◆ CONSIGNES ◆
A. D'après la critique, quel métier Raphaël Jerusalmy exerce-t-il aujourd'hui ?
B. Recopiez tout le passage de la critique, depuis « Raphaël Jerusalmy, Normalien » jusqu'à « Lyon à Jérusalem. ».
C. Quelles villes sont nommées dans la dernière phrase de la critique ?

Comment résister à un titre pareil ? a fortiori s’il évoque les premiers temps de l’imprimerie et l’itinéraire de François Villon, l’une des figures les plus attachantes de la littérature françoise.
Je viens de refermer, étourdi, La confrérie des chasseurs de livres, dévoré en une journée et demie. Etourdi oui, par ce polar ésotérique haletant et agaçant, érudit et désinvolte, mais au bout de compte assez jouissif. On sent que l’auteur a pris plaisir à balader Villon dans les replis caillouteux de Terre sainte à la recherche des textes anciens qui vont bouleverser la chrétienté.
« La confrérie des chasseurs de livres » est un exercice d’uchronie assez malin, qui prend appui sur l’évaporation de François Villon en 1463, lequel disparait des radars à trente-deux ans, au lendemain de son bannissement par le Parlement de Paris. De fait, le brigand poète n’a laissé aucune trace dans l’Histoire après cet élargissement, et laisse sur leur faim ses « frères humains » qui après lui vivent. L’auteur, Raphaël Jerusalmy, intellectuel franco-israelien (ou l’inverse), au parcours presque aussi fantasque que Villon, imagine que cette libération (Villon était condamné à « être pendu et étranglé ») est le fruit d’un marché avec le roi de France, qui cherche à déstabiliser le Vatican contre lequel il est en conflit.
En deux mots Villon et son acolyte Colin – une brute sympathique, on retrouve là les codes du polar médiéval – ont pour double mission d’exhumer des textes antiques qui vont remettre en cause l’autorité de l’église, notamment la République de Platon, et d’inciter les tous premiers imprimeurs à arroser le pays de copies de ces textes. Une sorte de révolution culturelle à bas bruit qui préfigure les lumières. On apprend au passage que Louis XI, plutôt connu pour sa cruauté, était avec les Médicis un esprit éclairé qui combattait à sa manière l’obscurantisme de l’Eglise.
C’est indéniable, Raphaël Jerusalmy est un authentique érudit, qui a parfaitement intégré le bouleversement culturel que va provoquer la généralisation de l’imprimerie et la fin de la confiscation du savoir par les clercs. L’auteur se laisse parfois emporter par sa plume, au fil d’une intrigue assez complexe où tout le monde est le jouet de tout le monde, mais il propose au bout du compte une lecture poétique de l’Histoire qui n’aurait peut-être pas déplu à Villon : « Quoi qu’en pensent Jerusalem et les Médicis, ce sont les rimailleurs qui changeront la donne, pas les docteurs et les métaphysiciens. Les humanistes ne sont que les papes d’un nouveau genre, pontifiant de même, briguant chaires de faculté et rentes à vie tout autant que les clercs. »
Raphaël Jerusalmy, Normalien puis espion (sic) est aujourd’hui marchand de livres anciens à Tel Aviv. Ce qui donne à « La confrérie des chasseurs de livres » un bienvenu parfum d’encre et de cuir. C’est aussi un fin connaisseur des traditions catholiques et juives ainsi que des querelles religieuses et politiques qui agitaient l’époque, de Paris à Florence, de Gênes à Saint-Jean d’Acre, de Lyon à Jérusalem.

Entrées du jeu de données
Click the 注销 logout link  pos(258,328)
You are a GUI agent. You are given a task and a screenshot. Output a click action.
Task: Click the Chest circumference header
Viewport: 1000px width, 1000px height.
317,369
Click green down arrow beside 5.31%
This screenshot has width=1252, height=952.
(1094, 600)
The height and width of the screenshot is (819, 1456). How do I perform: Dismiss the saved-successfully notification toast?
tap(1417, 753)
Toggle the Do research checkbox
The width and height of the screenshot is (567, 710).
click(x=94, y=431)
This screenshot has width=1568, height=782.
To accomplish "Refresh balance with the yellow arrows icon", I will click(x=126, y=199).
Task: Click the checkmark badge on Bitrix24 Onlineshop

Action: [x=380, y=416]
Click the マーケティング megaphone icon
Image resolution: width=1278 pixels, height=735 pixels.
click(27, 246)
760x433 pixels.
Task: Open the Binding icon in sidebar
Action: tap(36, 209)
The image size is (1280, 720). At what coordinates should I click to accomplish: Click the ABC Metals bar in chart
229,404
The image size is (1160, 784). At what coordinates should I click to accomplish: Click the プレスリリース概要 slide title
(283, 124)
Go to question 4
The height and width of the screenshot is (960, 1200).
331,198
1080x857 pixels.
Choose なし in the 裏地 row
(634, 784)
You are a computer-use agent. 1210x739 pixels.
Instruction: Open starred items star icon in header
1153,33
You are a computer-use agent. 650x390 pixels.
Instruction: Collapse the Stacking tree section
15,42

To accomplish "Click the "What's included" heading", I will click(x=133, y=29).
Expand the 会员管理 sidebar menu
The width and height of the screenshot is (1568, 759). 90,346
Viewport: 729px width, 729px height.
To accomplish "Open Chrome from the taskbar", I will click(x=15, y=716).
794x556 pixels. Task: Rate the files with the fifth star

◆ RÉPONSES ◆
A. Il est marchand de livres anciens à Tel Aviv.

B.
Raphaël Jerusalmy, Normalien puis espion (sic) est aujourd’hui marchand de livres anciens à Tel Aviv. Ce qui donne à « La confrérie des chasseurs de livres » un bienvenu parfum d’encre et de cuir. C’est aussi un fin connaisseur des traditions catholiques et juives ainsi que des querelles religieuses et politiques qui agitaient l’époque, de Paris à Florence, de Gênes à Saint-Jean d’Acre, de Lyon à Jérusalem.

C. Paris, Florence, Gênes, Saint-Jean d'Acre, Lyon, Jérusalem